Bana bile tek çocukla her şeyin fazla geldiği oluyor.
Seni hayal bile edemiyorum...
- Bir sürü şeyin üstesinden gelebiliyorum ama ben baba değilim. Ve
olamayacağım. Zaten babanın yerini anne dolduramıyor. Zaman zaman
kendimle dalga geçiyorum, "Babalar Günün kutlu olsun!" diyorum.
Çünkü Babalar Günü'nde çocuklarla yalnızdım. Anneler Günü'nde de.
Tabii ki içime attığım bir sürü hüzün var, ama işte n'aparsın
ismime yapışmış bir gülme misyonu var. Bazen de "Aman canım, iyi ki
bir üç çocuğun var!" diyorlar. Ama gerçekten kolay değil. Üç tane
olunca, üçünün sesi başka, fikri başka, yemeği başka, okulu başka,
istekleri başka, uyku biçimleri bile başka.
AYAĞIN TAKILIYOR VE
DÜŞÜYORSUN
O araya bir de boşanma süreci girdi...
- Evet ve yoruldum...
Oh be söyle, rahatla! Her şeyi üzerine
taşıma...
- İyi de kim taşıyacak?
Çocuklarının babasına da hiç laf ettirmiyorsun. Buna
saygı duyuyorum ama kendine de bu kadar yüklenme...
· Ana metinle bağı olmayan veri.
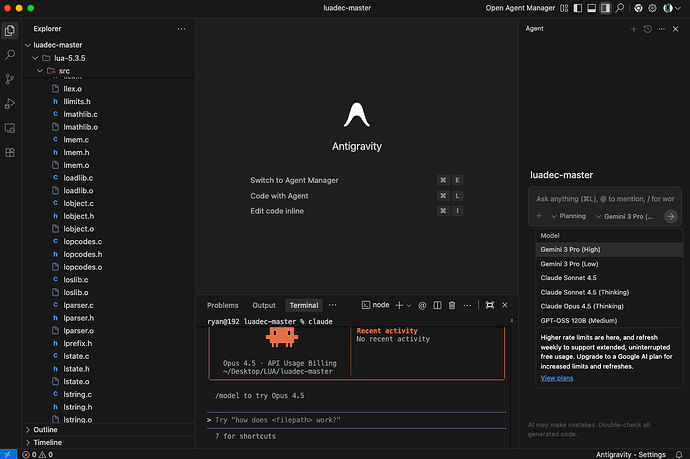Focus the Ask anything agent input field
The width and height of the screenshot is (690, 459).
(x=605, y=199)
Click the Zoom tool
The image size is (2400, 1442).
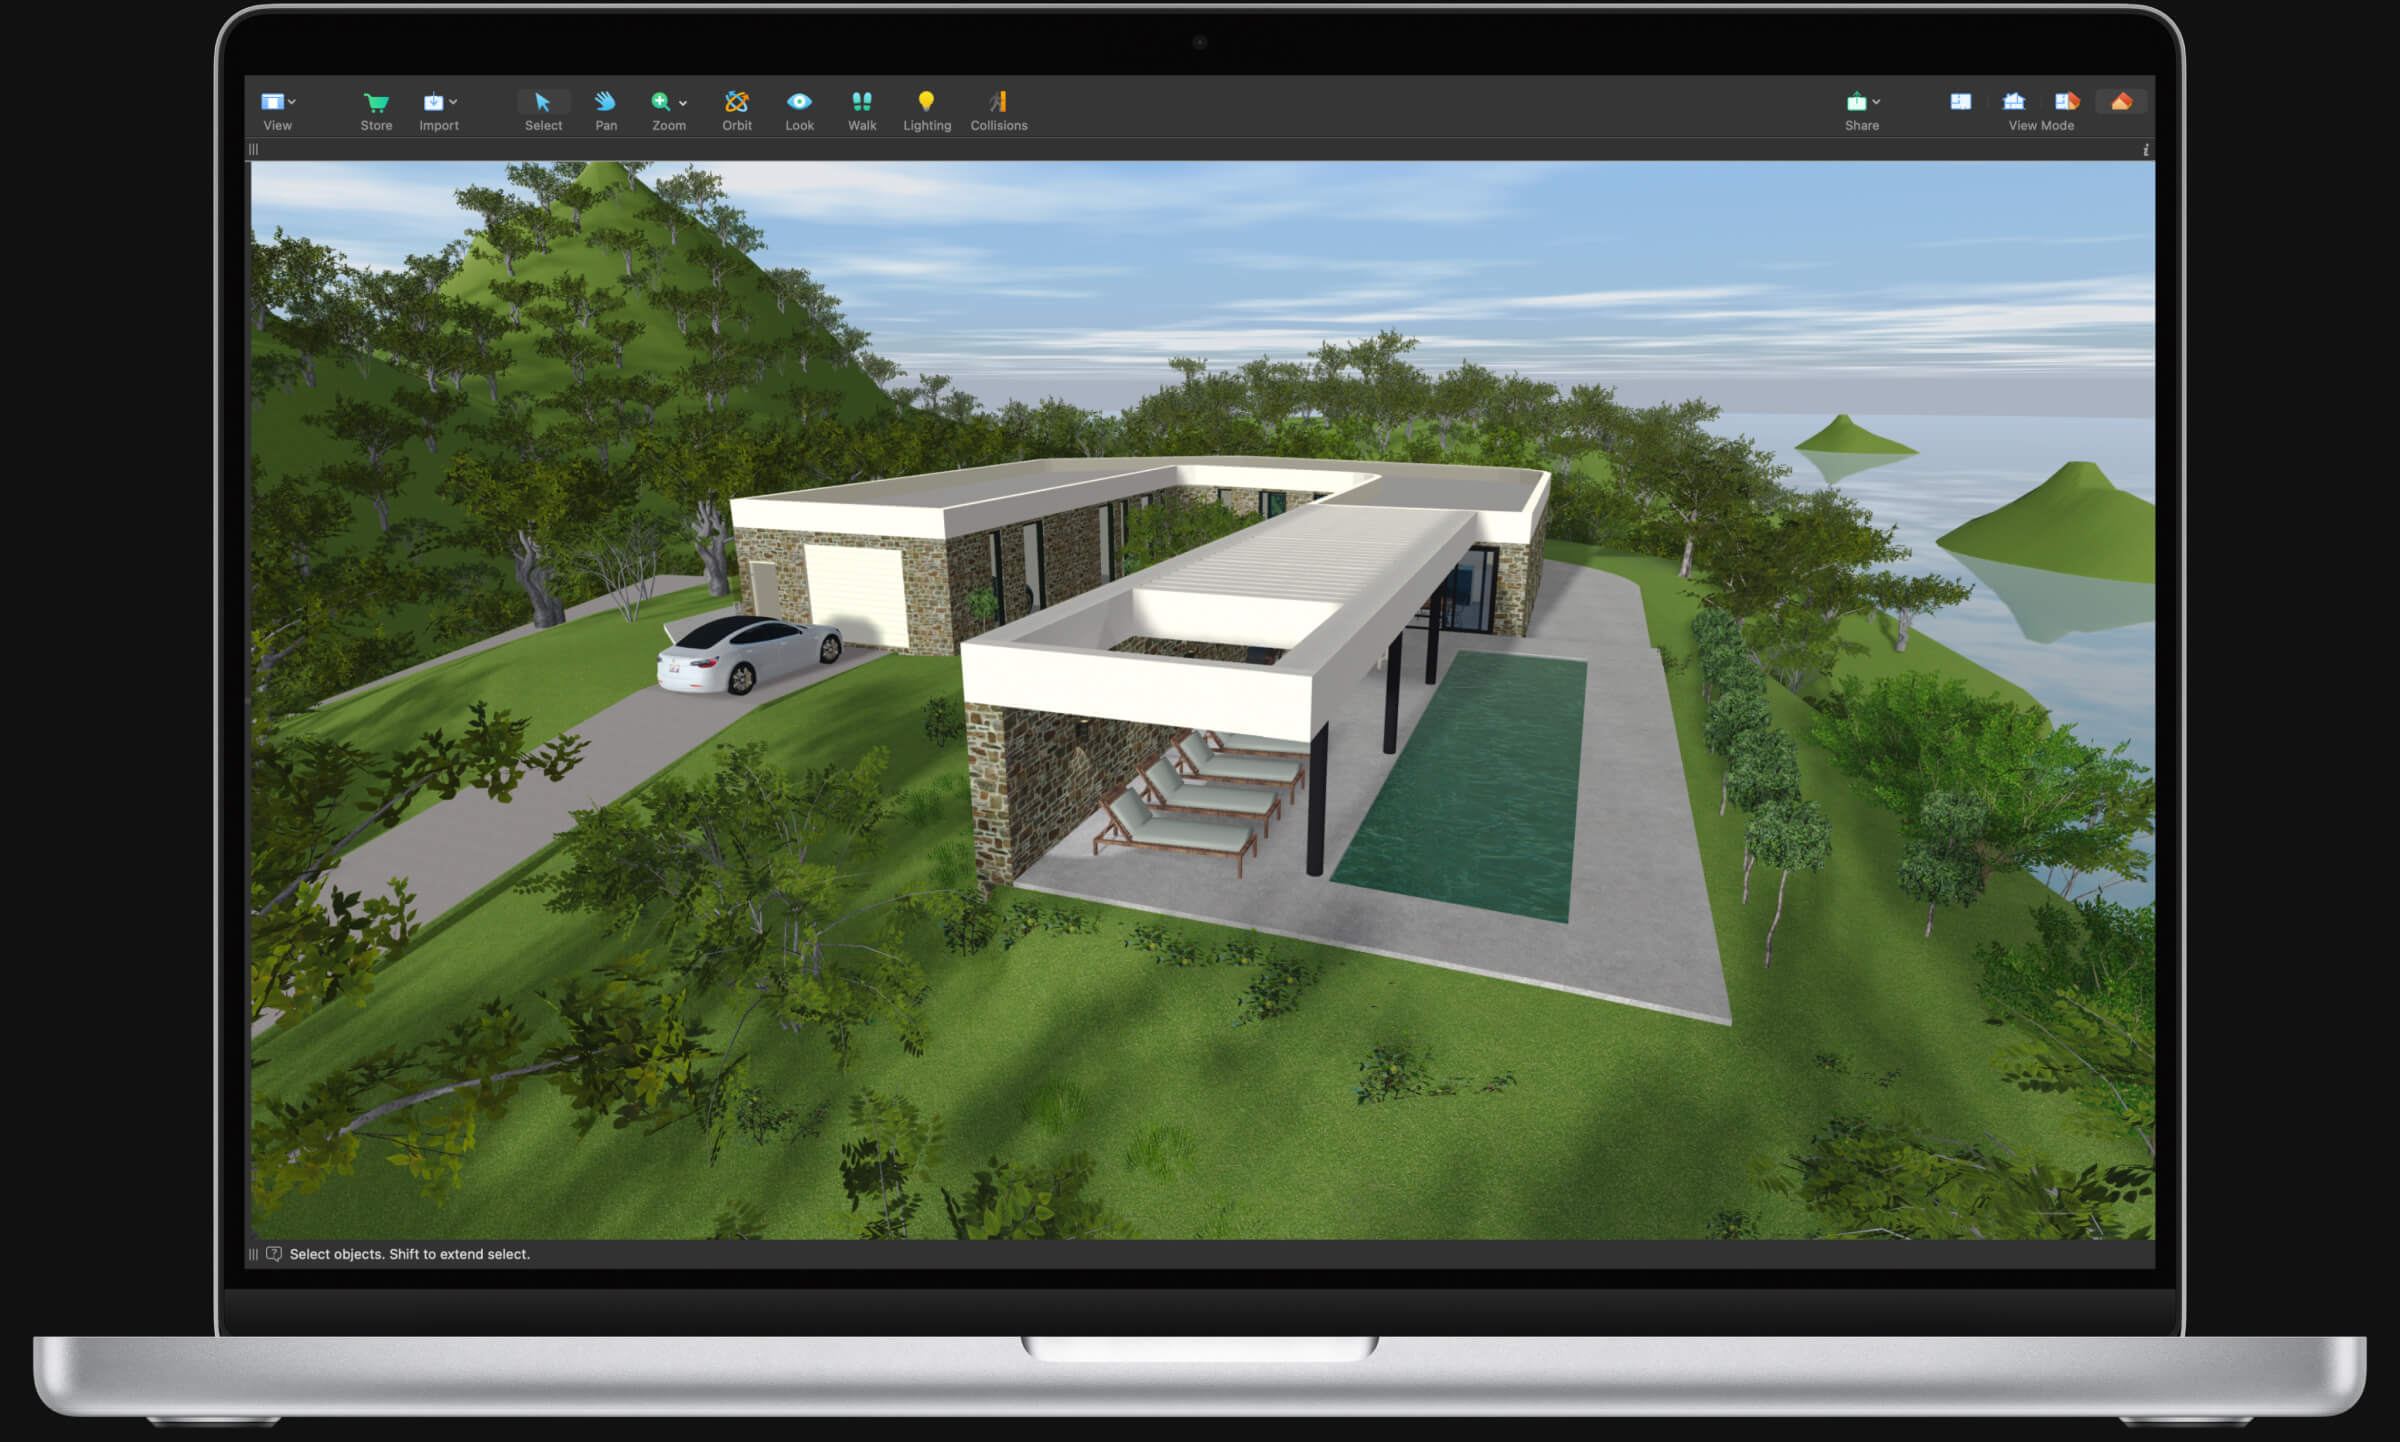pyautogui.click(x=667, y=111)
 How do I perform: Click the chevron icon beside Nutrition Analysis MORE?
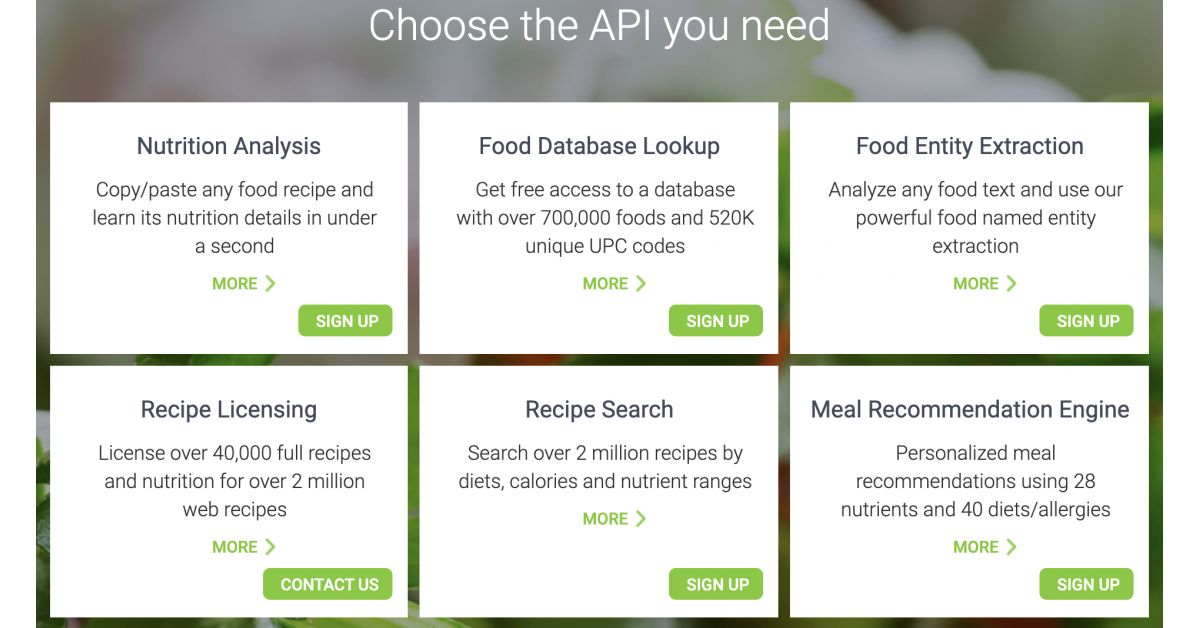(270, 284)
- Benim isyanım boşanmaktı. Ben boşanmış bir anne-babanın
çocuğuyum. Kırk sene düşünsem boşanacağım aklıma gelmezdi. İsyanım,
üç çocuğumu alıp gitmek oldu. Mustafa'yı savunma meselesine
gelince, onun üç rütbesi var. O, Atlas'ın, Ares'in ve Güney'in
babası...
Peki baba, gerektiği kadar ortada mı?
- Yok ama, yapacak bir şey de yok. Böyle. Hayat boyu en yakışıklı
adam o, en başarılı adam o. Oğullarım kırılırlar, aksi bir şey
diyemem.
İyi de sen ne oluyorsun bu arada? İş, sadece eğitim
paralarını ödemek değil ki! Daha fazla fiilen orada olmak...
Babalar Günü'nde niye yoktu?
- Turnedeydi. Anneler Günü'nde de turnedeydi.
Onu "sanatçı" olarak kabul ediyoruz. O, bir "sanatçı" ve
"dokunulmaz"!
- Öyle. Yapacak bir şey yok.
TAKSİM FİLAN
YOK!
Bütün bu çarkı nasıl döndürüyorsun?
- Tek başıma. Üstelik taksilerim de yok! Bir sürü taksi plakası
aldığıma dair şehir efsanesini bana yakıştıran kimse, sağ olsun.
Havalı bir dedikodu. Ah keşke!
Baba nafaka vermiyor mu?
- Eğitim masraflarını üstlendi. Bana en son ondan onaylı gelen
protokolde, nafaka maddesi yoktu. Ben de istemedim. Bu konuyu da
yüz yüze hiç konuşmadık.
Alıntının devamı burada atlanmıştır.